### Records ###
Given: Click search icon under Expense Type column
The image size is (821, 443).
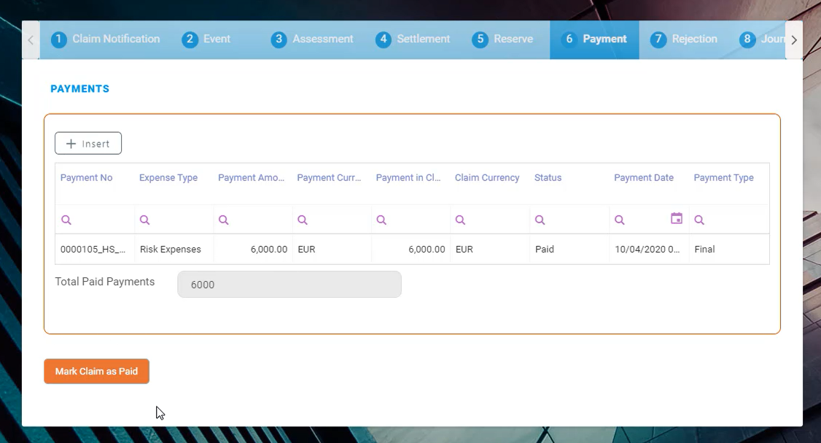Looking at the screenshot, I should [x=145, y=220].
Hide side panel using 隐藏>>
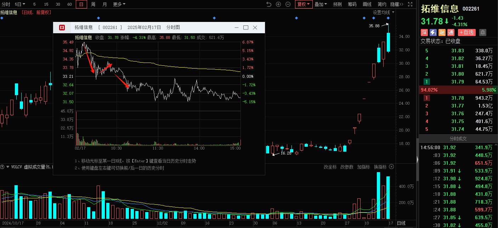498x228 pixels. [x=397, y=4]
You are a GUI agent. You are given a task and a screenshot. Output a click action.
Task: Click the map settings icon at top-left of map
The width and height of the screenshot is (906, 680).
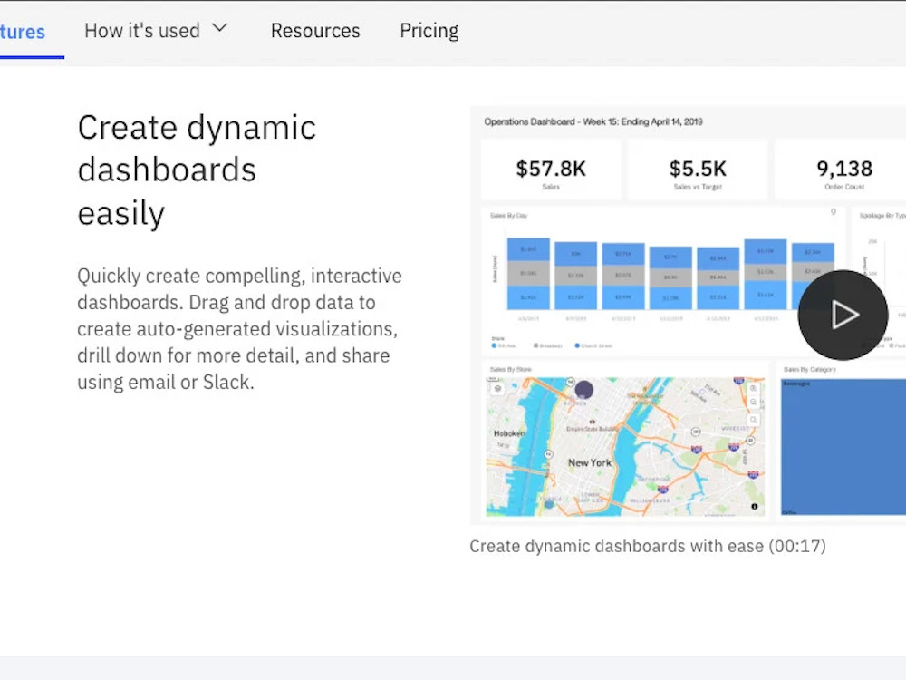pos(497,389)
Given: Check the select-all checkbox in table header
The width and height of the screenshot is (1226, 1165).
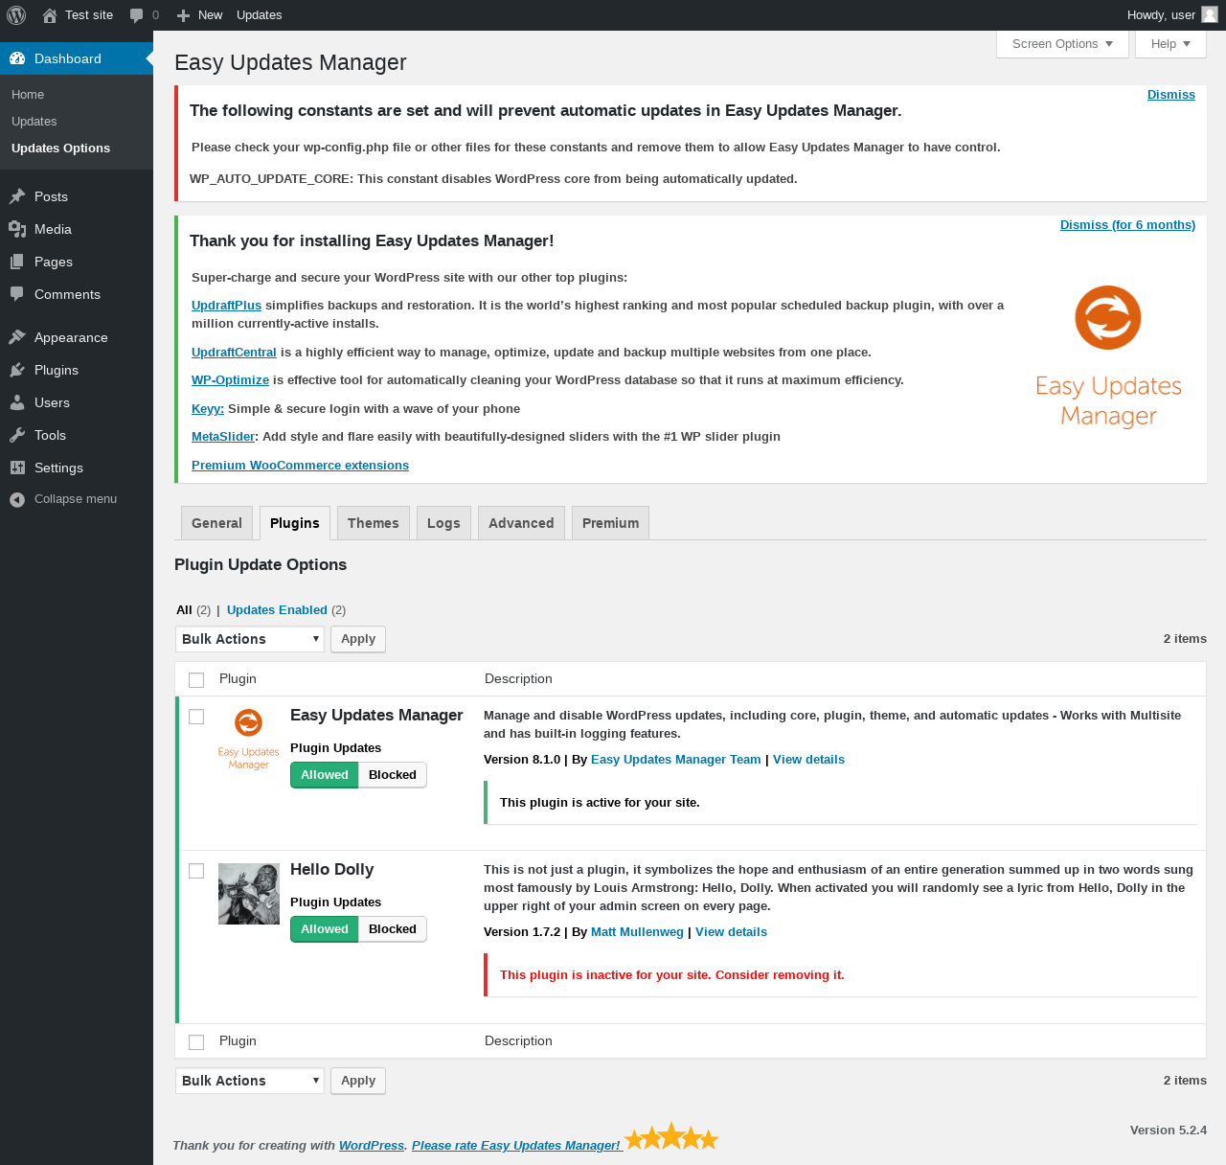Looking at the screenshot, I should [196, 680].
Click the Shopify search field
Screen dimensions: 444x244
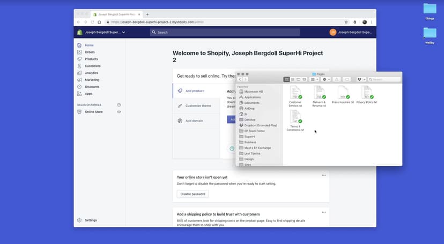[x=225, y=32]
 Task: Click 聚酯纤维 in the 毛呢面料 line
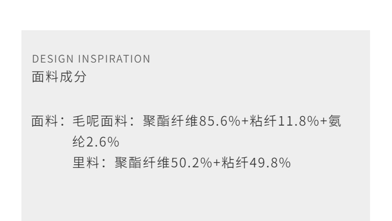click(x=165, y=122)
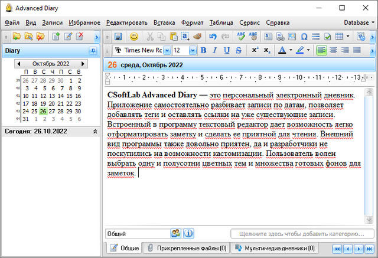This screenshot has height=258, width=378.
Task: Open the font name dropdown
Action: (x=167, y=50)
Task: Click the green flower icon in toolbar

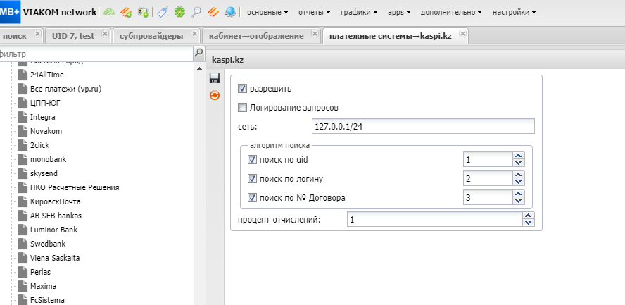Action: tap(179, 12)
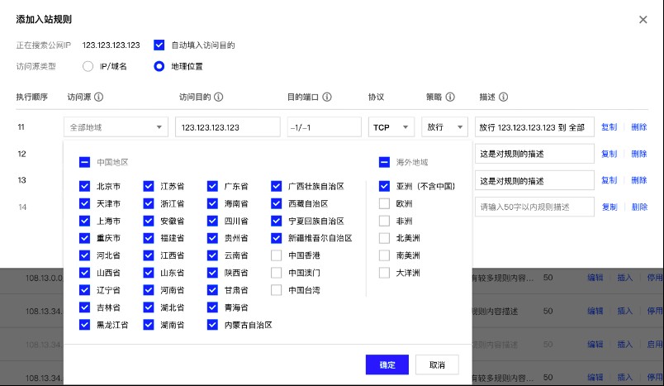Click the info icon next to 策略
This screenshot has height=386, width=664.
tap(451, 97)

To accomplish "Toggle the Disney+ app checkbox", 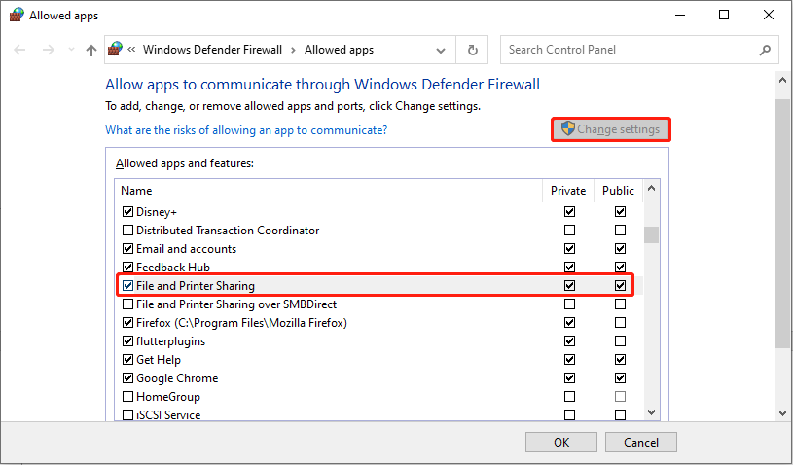I will (127, 212).
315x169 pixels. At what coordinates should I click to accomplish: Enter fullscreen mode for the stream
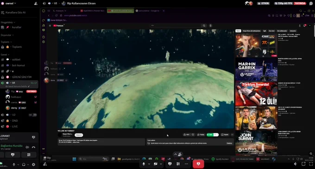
###
What to work on.
In the records above, find each line that holds the word "search"; copy all such lines.

Result of the exercise.
Given: Click search icon under Expense Type column
Click the Shopify search field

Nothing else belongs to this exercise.